- [What the task asks]:
Continue the news article below about Axona, the powdered drink for Alzheimer's patients, from its last sentence onward.

- [Text segment]:

== Segment start ==

New drink could help patients fight Alzheimer's

SAN FRANCISCO

As an Alzheimer's patient, Charles Haight struggles to hold on to his memories. But his daughter Anna says, he's recently received a boost in that on-going fight.

"Within about a week, I noticed he had different stories, because he'd started repeating things, the same story or a few stories over and over, but he would reach and have a new story," she said.

She says her dad's improvement started after she began mixing a powdered drink for him every morning. The drink is called Axona. It's available by prescription to Alzheimer's patients -- but it isn't a drug and instead, it's categorized as a medical food.

"It is supposed to help dementia patients to give an extra source of energy to brain cells," neurologist Dr. Ilkcan Cokgor said.

Cokgor says Axona works by supplying a glucose-like substance to the brain cells, which lose their ability to process natural glucose as a result of the disease.

During his first visit, she gave Charles a 30-point memory test to gauge dementia called the MMSE. Five months after taking Axona, she tested him again.

== Segment end ==

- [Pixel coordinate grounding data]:
== Segment start ==

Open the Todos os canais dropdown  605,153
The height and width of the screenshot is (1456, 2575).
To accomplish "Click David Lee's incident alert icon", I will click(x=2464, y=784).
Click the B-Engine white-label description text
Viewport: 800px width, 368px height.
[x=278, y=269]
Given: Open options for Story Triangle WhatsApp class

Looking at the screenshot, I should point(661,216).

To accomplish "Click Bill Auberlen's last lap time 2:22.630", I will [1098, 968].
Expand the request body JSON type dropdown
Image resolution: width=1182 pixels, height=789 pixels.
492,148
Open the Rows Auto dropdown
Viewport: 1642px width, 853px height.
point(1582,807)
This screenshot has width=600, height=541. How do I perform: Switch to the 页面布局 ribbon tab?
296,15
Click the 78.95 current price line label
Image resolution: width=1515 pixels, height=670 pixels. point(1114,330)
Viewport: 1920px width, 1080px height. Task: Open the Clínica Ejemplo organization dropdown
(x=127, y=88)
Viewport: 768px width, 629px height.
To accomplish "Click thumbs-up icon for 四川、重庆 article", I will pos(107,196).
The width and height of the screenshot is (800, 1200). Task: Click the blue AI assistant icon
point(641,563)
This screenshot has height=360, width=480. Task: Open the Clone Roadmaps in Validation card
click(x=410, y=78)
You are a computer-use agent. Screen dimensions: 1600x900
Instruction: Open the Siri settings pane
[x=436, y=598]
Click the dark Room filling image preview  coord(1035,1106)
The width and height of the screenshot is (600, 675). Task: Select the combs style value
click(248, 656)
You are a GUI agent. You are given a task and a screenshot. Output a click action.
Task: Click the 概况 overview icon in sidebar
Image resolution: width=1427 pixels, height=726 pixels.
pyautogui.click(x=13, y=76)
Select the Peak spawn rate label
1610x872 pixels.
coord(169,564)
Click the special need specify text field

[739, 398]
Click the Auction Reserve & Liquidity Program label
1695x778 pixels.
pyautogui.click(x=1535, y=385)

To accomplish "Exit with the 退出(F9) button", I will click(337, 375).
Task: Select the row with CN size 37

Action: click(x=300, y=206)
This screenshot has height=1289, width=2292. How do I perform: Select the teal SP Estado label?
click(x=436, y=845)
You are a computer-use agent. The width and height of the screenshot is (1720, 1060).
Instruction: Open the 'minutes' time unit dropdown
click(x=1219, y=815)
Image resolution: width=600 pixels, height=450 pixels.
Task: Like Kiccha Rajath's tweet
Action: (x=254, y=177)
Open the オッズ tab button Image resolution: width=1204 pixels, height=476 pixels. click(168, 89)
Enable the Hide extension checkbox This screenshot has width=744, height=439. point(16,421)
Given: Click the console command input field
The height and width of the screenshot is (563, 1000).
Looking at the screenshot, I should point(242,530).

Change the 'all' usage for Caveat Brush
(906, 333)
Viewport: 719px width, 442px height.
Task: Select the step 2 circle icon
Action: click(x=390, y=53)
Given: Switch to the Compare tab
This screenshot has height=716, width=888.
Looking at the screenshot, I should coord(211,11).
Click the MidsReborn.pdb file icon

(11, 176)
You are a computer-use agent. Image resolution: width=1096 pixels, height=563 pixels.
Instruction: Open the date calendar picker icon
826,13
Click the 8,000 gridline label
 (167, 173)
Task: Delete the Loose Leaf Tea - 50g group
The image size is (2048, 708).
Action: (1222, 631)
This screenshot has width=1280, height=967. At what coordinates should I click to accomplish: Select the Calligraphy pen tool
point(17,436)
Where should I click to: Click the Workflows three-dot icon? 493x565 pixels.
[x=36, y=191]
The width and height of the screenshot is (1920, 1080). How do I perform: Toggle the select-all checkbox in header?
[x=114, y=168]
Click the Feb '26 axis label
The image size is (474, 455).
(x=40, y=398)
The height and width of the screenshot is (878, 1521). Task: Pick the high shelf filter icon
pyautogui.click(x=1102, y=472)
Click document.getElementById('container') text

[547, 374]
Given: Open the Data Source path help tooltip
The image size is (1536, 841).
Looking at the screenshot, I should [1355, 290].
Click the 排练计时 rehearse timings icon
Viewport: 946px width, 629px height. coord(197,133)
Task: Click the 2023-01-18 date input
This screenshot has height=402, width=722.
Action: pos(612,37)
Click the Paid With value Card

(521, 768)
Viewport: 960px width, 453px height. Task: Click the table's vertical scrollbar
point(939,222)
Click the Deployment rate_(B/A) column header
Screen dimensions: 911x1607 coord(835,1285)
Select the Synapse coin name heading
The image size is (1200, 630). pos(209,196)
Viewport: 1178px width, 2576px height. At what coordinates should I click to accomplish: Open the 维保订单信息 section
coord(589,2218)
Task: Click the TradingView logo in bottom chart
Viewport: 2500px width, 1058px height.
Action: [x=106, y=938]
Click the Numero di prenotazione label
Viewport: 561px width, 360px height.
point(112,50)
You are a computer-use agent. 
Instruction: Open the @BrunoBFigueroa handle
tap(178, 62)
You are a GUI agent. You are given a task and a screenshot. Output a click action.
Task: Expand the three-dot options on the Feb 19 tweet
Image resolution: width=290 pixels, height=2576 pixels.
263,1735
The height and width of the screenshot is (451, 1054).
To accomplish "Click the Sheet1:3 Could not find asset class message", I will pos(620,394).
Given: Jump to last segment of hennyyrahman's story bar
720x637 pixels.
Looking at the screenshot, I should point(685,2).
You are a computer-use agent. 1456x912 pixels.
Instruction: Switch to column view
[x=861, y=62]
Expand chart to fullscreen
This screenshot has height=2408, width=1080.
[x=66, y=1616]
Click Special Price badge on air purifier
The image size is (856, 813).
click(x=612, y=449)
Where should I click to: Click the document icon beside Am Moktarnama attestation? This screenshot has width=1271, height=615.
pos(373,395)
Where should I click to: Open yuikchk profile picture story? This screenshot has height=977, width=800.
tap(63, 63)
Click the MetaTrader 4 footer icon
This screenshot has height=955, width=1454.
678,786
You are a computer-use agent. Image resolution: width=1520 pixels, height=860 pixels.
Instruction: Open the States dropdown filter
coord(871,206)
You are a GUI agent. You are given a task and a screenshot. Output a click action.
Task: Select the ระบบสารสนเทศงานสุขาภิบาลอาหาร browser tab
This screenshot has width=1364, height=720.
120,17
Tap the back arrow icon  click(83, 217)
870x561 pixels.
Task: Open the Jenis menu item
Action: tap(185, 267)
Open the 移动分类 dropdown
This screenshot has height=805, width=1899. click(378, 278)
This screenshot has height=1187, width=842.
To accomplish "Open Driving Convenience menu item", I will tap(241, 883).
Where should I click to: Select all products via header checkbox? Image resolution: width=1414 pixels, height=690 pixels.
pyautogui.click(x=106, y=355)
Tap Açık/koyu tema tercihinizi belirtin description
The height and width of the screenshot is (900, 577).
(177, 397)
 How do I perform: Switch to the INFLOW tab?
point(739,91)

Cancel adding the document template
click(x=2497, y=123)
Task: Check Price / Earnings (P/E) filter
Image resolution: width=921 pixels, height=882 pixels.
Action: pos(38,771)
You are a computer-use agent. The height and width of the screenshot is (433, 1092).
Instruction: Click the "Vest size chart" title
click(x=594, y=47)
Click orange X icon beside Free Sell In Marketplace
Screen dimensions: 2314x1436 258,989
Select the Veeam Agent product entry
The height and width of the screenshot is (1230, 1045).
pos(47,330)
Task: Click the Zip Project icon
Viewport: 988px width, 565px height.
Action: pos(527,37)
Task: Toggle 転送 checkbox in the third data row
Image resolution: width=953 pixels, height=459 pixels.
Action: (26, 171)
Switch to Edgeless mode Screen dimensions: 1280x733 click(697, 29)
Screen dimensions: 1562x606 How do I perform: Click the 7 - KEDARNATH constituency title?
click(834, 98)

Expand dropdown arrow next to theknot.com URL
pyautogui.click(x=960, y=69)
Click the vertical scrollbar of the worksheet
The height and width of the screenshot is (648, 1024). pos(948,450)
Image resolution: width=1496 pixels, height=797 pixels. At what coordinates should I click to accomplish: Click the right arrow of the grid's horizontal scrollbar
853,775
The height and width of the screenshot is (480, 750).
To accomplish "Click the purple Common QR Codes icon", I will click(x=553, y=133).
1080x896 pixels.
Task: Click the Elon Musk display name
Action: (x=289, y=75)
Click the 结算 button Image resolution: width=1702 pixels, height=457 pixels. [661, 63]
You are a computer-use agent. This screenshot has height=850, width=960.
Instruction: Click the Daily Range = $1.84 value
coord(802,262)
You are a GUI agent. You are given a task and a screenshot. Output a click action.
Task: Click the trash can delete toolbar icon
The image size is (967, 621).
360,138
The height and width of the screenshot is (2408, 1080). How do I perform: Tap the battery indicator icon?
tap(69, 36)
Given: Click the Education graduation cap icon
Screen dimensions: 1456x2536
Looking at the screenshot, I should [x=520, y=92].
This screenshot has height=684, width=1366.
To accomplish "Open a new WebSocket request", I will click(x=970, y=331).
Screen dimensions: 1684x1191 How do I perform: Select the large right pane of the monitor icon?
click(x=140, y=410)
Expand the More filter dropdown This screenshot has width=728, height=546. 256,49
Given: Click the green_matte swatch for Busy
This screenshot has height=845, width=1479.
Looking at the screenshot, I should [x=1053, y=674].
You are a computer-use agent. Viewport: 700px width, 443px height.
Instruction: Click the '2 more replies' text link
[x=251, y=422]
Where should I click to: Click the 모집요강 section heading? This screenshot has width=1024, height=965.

== Segment end ==

- [Response to this exercise]:
"And it was 13-point positive elevations in MMSE scoring. So he showed a very, very positive benefit," Cokgor said.

But some experts and advocacy groups like the National Alzheimer's Association, have concerns products like Axona, and the entire category of medical foods in general.

"They're not reviewed like medications are reviewed, prescription drugs for example," Elizabeth Edgerly from the National Alzheimer's Association said.

Shortly after Axona hit the market, the National Alzheimer's Association released a statement calling medical foods "a subject of concern" in regard to Alzheimer's.

"With medical foods they just have to be safe. They don't necessarily have to be effective in addressing Alzheimer's," Edgerly said.

The company reported positive results with Axona in double blind Phase Two trials, but has not conducted the larger, more expensive Phase Three studies required for drug approval.

It's a trend that concerns the Alzheimer's Association, but Cokgor believes giving patients like Charles access to the drink now, in addition to his normal Alzheimer's medications, will help determine its long-term value.

"As far as its safe we're comfortable offering it. and its important and good not to wait years and years for Phase Three trials to be completed, and offer it as medical food, and see what happens," Cokgor said.

It's being marketed to patients like Charles, with mild to moderate Alzheimer's. The cost is about $100 a month, a price Anna is more than willing pay for the possibility of a better quality of life for her dad.